Jean-Christophe de Mestral avait publié «L’atome vert» (Ed. Favre) en 2011. Ce physicien, ancien municipal d’Aubonne, qui a fait carrière dans la banque, est aujourd’hui membre du conseil d’administration de Transmutex et responsable financier de la start-up.

Magali Girardin

Dans ces locaux proches de l’aéroport de Cointrin, une trentaine de techniciennes et techniciens œuvrent en silence devant de grands écrans. Certains dessinent des pièces en trois dimensions, d’autres alignent des lignes de code informatique. Toutes et tous imaginent un futur réacteur nucléaire, plus précisément le prototype d’une technologie ambitieuse, sûre, propre et multitâche. Les travaux devraient débuter dans deux ans, mais pas en Suisse malheureusement, même si cela aurait été le scénario idéal pour les dirigeants de Transmutex, cette start-up genevoise qui réinvente l’énergie nucléaire.

- Il y a treize ans, vous étiez conseiller municipal d’Aubonne (VD) et aviez publié, en franc-tireur, un livre intitulé «L’atome vert», qui défendait l’idée d’une énergie nucléaire au thorium. Et vous voici aujourd’hui dans le conseil d’administration de Transmutex, une ambitieuse start-up qui développe un réacteur au thorium piloté par un accélérateur de particules. Expliquez-nous votre trajectoire de ces treize dernières années.
- Jean-Christophe de Mestral: En fait, tout est parti d’un article que j’avais écrit pour «Le Temps», quinze jours seulement après la catastrophe de Fukushima, et dans lequel j’avais rappelé que la filière du thorium permettrait de développer une énergie nucléaire beaucoup plus sûre que celle de l’uranium. L’éditeur Pierre-Marcel Favre avait lu ce billet et m’avait proposé d’écrire un livre. Et un groupe de scientifiques du CERN m’avaient contacté pour me faire part de leur étonnement face à l’intérêt d’un simple citoyen comme moi pour ces technologies nucléaires alternatives. J'ai donc fait leur connaissance et j'ai rejoint leur groupe de façon informelle. Ces chercheurs et ingénieurs étaient en fait les héritiers du travail de Carlo Rubbia, ancien directeur général du CERN et Prix Nobel de physique, qui avait développé l’idée d’un réacteur nucléaire piloté par un accélérateur de particules, un concept qu’on appelle d’ailleurs parfois le Rubbiatron. Puis Franklin Servan-Schreiber a rejoint ce groupe et il était la bonne personne pour passer aux choses concrètes en lançant le projet Transmutex en 2019, projet dans lequel je suis désormais impliqué notamment comme directeur financier.

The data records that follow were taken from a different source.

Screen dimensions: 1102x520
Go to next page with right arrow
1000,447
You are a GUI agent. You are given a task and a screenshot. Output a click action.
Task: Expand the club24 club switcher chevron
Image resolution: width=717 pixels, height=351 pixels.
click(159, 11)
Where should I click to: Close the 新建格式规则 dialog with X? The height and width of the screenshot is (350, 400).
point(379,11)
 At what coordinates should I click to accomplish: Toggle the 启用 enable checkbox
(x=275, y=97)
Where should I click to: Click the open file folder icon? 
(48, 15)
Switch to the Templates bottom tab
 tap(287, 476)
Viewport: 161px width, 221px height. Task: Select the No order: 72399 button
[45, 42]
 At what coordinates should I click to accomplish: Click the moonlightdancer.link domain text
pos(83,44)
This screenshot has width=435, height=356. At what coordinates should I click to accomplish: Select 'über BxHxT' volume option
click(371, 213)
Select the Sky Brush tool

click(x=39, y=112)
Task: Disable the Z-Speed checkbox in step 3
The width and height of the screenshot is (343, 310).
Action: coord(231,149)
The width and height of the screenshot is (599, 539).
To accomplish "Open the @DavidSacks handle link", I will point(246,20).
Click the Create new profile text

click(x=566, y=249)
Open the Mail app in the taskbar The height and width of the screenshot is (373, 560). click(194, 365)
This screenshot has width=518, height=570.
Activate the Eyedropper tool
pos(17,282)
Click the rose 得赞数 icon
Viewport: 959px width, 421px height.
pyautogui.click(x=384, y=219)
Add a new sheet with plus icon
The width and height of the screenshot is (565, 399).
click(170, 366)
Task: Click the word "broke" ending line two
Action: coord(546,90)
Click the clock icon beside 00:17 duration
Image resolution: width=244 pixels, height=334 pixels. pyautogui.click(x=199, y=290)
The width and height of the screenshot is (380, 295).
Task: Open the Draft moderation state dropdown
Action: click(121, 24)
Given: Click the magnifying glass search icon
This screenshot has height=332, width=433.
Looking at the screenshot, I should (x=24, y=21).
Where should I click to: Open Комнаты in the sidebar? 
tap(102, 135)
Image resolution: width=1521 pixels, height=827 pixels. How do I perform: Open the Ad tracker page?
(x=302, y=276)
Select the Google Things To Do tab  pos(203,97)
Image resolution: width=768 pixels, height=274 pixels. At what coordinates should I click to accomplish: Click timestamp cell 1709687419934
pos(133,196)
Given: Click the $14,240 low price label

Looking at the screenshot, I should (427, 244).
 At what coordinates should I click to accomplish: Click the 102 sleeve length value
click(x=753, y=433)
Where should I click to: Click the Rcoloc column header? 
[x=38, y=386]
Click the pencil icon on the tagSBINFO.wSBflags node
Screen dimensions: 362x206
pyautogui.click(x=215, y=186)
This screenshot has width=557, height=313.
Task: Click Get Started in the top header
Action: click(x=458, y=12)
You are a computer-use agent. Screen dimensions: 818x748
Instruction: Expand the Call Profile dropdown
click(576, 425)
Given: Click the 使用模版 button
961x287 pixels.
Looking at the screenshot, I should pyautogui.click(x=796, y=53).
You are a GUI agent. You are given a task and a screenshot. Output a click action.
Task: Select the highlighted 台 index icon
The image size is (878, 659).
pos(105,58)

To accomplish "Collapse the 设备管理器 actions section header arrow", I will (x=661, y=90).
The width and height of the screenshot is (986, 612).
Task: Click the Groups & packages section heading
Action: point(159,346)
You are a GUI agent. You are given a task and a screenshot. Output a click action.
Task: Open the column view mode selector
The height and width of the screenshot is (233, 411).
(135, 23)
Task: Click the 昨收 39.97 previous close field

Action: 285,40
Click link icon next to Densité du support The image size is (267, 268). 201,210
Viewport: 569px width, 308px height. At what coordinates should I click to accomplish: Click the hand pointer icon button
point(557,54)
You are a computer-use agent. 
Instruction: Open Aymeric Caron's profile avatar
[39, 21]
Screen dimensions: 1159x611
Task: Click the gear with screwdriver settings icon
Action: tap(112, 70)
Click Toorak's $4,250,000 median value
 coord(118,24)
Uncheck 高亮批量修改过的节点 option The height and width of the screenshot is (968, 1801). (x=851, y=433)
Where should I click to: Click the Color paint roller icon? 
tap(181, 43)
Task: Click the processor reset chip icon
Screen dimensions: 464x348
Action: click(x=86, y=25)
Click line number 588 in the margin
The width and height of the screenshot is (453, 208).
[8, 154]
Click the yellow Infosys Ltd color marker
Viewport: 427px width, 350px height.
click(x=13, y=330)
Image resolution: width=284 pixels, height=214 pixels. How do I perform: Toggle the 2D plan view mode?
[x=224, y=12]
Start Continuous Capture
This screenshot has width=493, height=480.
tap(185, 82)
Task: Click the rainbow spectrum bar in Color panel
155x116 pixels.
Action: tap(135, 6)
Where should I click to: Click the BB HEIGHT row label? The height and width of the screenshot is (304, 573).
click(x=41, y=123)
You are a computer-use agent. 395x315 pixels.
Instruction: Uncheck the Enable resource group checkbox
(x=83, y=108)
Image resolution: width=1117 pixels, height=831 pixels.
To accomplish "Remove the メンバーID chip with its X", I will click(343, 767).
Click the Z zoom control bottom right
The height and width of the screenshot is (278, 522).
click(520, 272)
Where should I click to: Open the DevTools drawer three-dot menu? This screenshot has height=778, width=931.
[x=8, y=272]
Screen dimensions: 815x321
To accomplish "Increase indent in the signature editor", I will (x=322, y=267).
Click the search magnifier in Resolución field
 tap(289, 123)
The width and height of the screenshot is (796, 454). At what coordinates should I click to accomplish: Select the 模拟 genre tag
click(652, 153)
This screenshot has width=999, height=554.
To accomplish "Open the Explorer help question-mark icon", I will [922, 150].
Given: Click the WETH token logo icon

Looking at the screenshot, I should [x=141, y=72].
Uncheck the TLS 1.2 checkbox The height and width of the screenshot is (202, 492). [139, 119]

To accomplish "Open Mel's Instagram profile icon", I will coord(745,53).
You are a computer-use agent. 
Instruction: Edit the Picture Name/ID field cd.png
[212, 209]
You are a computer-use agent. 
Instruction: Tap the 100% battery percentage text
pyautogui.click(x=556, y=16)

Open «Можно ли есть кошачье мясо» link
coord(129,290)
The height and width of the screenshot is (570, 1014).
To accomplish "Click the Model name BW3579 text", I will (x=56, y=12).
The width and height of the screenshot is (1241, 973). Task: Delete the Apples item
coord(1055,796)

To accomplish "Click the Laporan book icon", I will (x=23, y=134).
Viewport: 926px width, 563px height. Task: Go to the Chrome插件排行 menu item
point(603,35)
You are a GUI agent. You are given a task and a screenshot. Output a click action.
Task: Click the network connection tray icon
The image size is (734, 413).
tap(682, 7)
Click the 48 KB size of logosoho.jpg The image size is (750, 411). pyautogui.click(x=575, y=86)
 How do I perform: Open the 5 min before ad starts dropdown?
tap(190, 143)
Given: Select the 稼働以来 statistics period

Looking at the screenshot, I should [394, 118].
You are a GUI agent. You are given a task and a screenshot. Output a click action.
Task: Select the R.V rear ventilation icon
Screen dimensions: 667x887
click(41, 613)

- Et aujourd’hui, où en est Transmutex après cinq ans d’existence?
- C’est un projet d’une grande complexité et pourtant il est en bonne voie. Dans deux ans, nous commencerons les tests sur des éléments concrets de la machine et du combustible thorium. Quant au premier réacteur industriel, nous estimons qu’il sera en service dans douze ans. Ce n’était donc pas gagné, car c’est un projet à long terme avec un retour sur investissement impossible sur quatre ou cinq ans comme pour la plupart des start-up. Tout a commencé avec un employé, Donovan Maire, qui est aujourd’hui notre chef technologie. Et au fil des ans, ce projet, qui repose principalement sur les compétences humaines et sur un corpus d’expériences réalisées par plusieurs instituts (CERN, Argonne National Laboratory, Institut Paul Scherrer) depuis de nombreuses années, s’est étoffé. Nous sommes aujourd’hui une quarantaine à travailler de manière intense et à créer des collaborations avec des institutions suisses et étrangères.

Le physicien Jean-Christophe de Mestral en discussion avec Donovan Maire, docteur en physique nucléaire

Jean-Christophe de Mestral en discussion avec Donovan Maire, docteur en physique nucléaire, qui fut le premier ingénieur engagé par les fondateurs de Transmutex. Ce Franco-Suisse d’origine jurassienne dirige aujourd’hui le projet sur le plan technologique.

Magali Girardin

- Votre projet est novateur à plusieurs titres: le thorium au lieu de l’uranium, et puis le couplage du réacteur avec un accélérateur de particules… Cela ne facilite sans doute pas le travail de vos ingénieurs.
- En réalité, Transmutex, c’est plusieurs projets sous un seul toit. Le réacteur refroidi au plomb fondu au lieu de l’eau, le thorium au lieu de l’uranium et bien sûr l’accélérateur. Et pourtant, ce n’est pas de l’innovation au sens strict du terme, et heureusement d’ailleurs, sinon nous ne pourrions pas progresser aussi vite. Notre accélérateur de protons sera en fait une version très proche du cyclotron de l’Institut Paul Scherrer (PSI), qui fonctionne depuis cinquante ans. Nous devons augmenter un peu la puissance. Le réacteur refroidi au plomb en fusion, c’est une technologie déjà éprouvée également. Quant à l’interface entre le réacteur et l’accélérateur, qui s’appelle la fenêtre de spallation, c’est une technologie développée et largement testée par le PSI.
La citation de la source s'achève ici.